### Collected data entries
--------------------------------

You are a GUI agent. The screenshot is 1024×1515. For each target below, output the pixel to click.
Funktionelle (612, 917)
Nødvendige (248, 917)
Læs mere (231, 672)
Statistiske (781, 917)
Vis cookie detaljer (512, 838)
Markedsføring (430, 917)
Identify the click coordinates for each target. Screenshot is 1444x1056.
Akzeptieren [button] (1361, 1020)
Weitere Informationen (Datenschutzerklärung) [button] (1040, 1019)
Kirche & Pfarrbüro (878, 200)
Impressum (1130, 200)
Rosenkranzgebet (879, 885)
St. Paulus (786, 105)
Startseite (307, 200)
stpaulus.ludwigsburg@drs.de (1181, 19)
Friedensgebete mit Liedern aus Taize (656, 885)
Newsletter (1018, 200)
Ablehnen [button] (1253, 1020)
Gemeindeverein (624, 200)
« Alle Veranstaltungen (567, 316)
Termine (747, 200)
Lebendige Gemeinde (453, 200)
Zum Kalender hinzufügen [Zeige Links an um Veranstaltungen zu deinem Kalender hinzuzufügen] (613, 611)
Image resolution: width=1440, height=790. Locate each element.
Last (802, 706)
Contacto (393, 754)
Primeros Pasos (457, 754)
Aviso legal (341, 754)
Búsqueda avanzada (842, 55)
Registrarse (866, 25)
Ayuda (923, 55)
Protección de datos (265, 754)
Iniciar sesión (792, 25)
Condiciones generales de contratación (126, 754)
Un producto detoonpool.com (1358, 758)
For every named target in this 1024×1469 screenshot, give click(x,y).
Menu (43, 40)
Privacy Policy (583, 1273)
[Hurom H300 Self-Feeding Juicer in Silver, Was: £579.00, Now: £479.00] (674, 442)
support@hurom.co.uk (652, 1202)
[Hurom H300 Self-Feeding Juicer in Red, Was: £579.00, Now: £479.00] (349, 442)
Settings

--------------------------------

Copy out the records word for word, from the start of the records through the line that contains "Un producto detoonpool.com (1358, 758)", including both ends.

### Answer to the problem
You are a GUI agent. The screenshot is 1024×1515. For each target below, output the pixel to click.
Funktionelle (612, 917)
Nødvendige (248, 917)
Læs mere (231, 672)
Statistiske (781, 917)
Vis cookie detaljer (512, 838)
Markedsføring (430, 917)
Identify the click coordinates for each target. Screenshot is 1444x1056.
Akzeptieren [button] (1361, 1020)
Weitere Informationen (Datenschutzerklärung) [button] (1040, 1019)
Kirche & Pfarrbüro (878, 200)
Impressum (1130, 200)
Rosenkranzgebet (879, 885)
St. Paulus (786, 105)
Startseite (307, 200)
stpaulus.ludwigsburg@drs.de (1181, 19)
Friedensgebete mit Liedern aus Taize (656, 885)
Newsletter (1018, 200)
Ablehnen [button] (1253, 1020)
Gemeindeverein (624, 200)
« Alle Veranstaltungen (567, 316)
Termine (747, 200)
Lebendige Gemeinde (453, 200)
Zum Kalender hinzufügen [Zeige Links an um Veranstaltungen zu deinem Kalender hinzuzufügen] (613, 611)
Image resolution: width=1440, height=790. Locate each element.
Last (802, 706)
Contacto (393, 754)
Primeros Pasos (457, 754)
Aviso legal (341, 754)
Búsqueda avanzada (842, 55)
Registrarse (866, 25)
Ayuda (923, 55)
Protección de datos (265, 754)
Iniciar sesión (792, 25)
Condiciones generales de contratación (126, 754)
Un producto detoonpool.com (1358, 758)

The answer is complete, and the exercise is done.